Land search and rescue incidents cost the country $116 million in health costs last year, but an economic assessment report shows the cost would be much higher without LandSAR volunteers.

The report, by economists Helen and Guy Scott, calculated the health and injury costs of people rescued from the 714 land search and rescue incidents in the 2006/07 financial year.

LandSAR was involved in 224 of the incidents.

In the Southern LandSAR region - Otago, Southland and Stewart Island - 441 man hours were spent on 42 search and rescue operations in Otago and Southland during that period.

The report showed that, nationally, LandSAR volunteers contributed $3 million of time to the searches. LandSAR deputy chairman John Scobie, from Blenheim, said the figure told only part of the story.

‘‘We have 2500 people who are ready to drop what they are doing at a moment's notice and go and look for people who are lost.

‘‘They give up their family time and put their own safety at risk and invest their emotions in looking for other people,'' Mr Scobie said.

Volunteers also usually paid for their own transport, food and equipment, which was not counted in the report.

The SAR head of police Senior Sergeant Geoffrey Logan said it was a tribute to LandSAR that the cost was not higher.

‘‘If the police did not have access to [LandSAR's] voluntary resources, the costs would have to come out of police's and essentially, taxpayers' pockets.''

The report concluded that the service provided a savings not quantifiable for police and for injury costs - without Land-SAR, rescues would be less effective, scaled back or, at worst, not undertaken because of fewer resources.

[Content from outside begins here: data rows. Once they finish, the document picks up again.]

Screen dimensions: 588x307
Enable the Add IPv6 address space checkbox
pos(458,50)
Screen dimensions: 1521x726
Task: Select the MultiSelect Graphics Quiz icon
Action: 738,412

Mr Scobie said the report was commissioned as part of a new strategic direction for the recently restructured LandSAR organisation.

LandSAR's national office was funded by New Zealand Police before the restructuring.
The organisation was looking to diversify its funding sources, its 2007 annual report said.

It already received funding from donors and the outdoor safety lottery and had applied to several gaming trusts for funds. LandSAR was also looking to engage with major commercial organisations for sponsorship, the report said.